There are worlds within worlds that echo across church life. Bells and their ringers are one such orbit that until I started to seriously visit churches I was ignorant about. It wasn't that I didn't know that bells existed. It is just that the process of bell ringing was dealt with by other people. My involvement was mostly to stay away from the ropes, not touch things that didn't concern me and nod approvingly while appreciating the sound of a well rung peal.
Yet who wouldn't love to spend at least half an hour up in the Gods, looking at the enormously heavy bells and their ropes and frames?
See those ladders to the left, at the back... ladders like that!
I am actually a tiny bit scared of heights, and I have to steel myself and remember not to look down. This looking down advice is especially true when half way up a swaying ladder following a Tower Captain nearly twice my age who is shinning up and down easily and putting me to shame. If you look down you freeze (or get the urge to throw yourself off), neither is a good option.
Once up there it is worth every second of the climb though.

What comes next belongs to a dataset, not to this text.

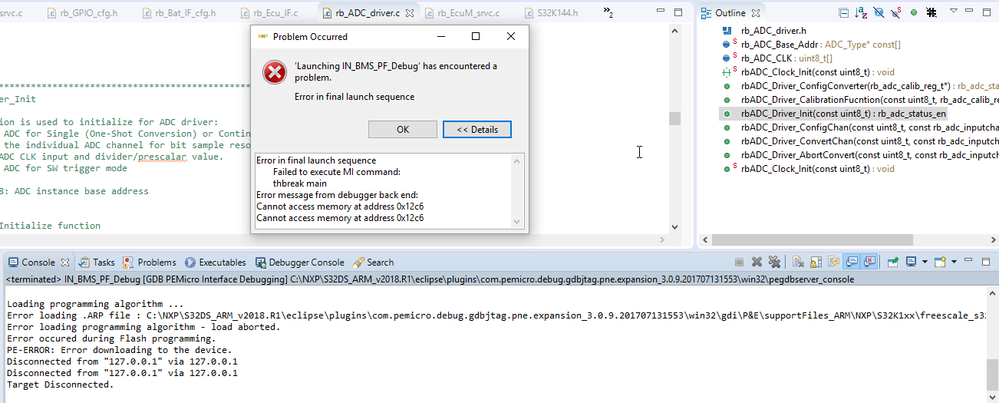This screenshot has width=999, height=403.
Task: Click OK in the Problem Occurred dialog
Action: click(403, 129)
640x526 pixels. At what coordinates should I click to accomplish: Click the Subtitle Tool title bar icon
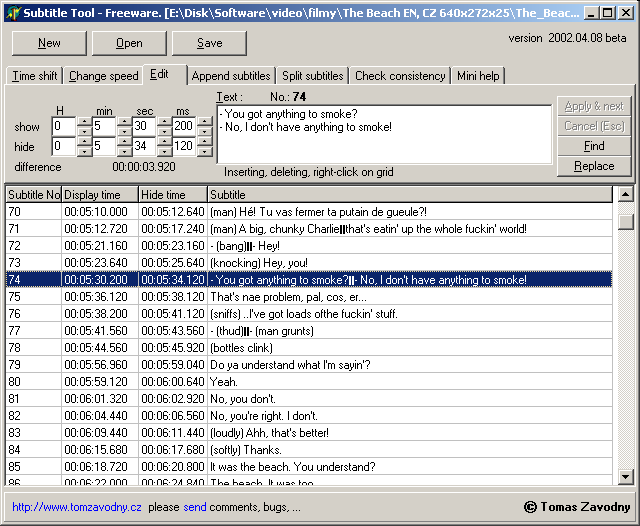pos(12,12)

Some towers have proper bell chambers, like this one at Sible. It is homely and filled with pieces of mismatched furniture, and all things necessary to bell ringers. Then you wonder, as you've just squeezed your way up a narrow winding stone staircase... how the hell did they get any of this stuff up here? It must have been a nightmare to push it up the steep spiral steps in the half dark.
|St Gregory Sudbury & St Mary Belchamp Walter|
It isn't all memorialising either. There are more organic designs to be found; beautiful plants growing from the walls, birds singing and strutting across the stone. The top design is executed in low relief, the piece to the right covered in limewash but still flowering through. You wouldn't think there was so much life in a bell tower.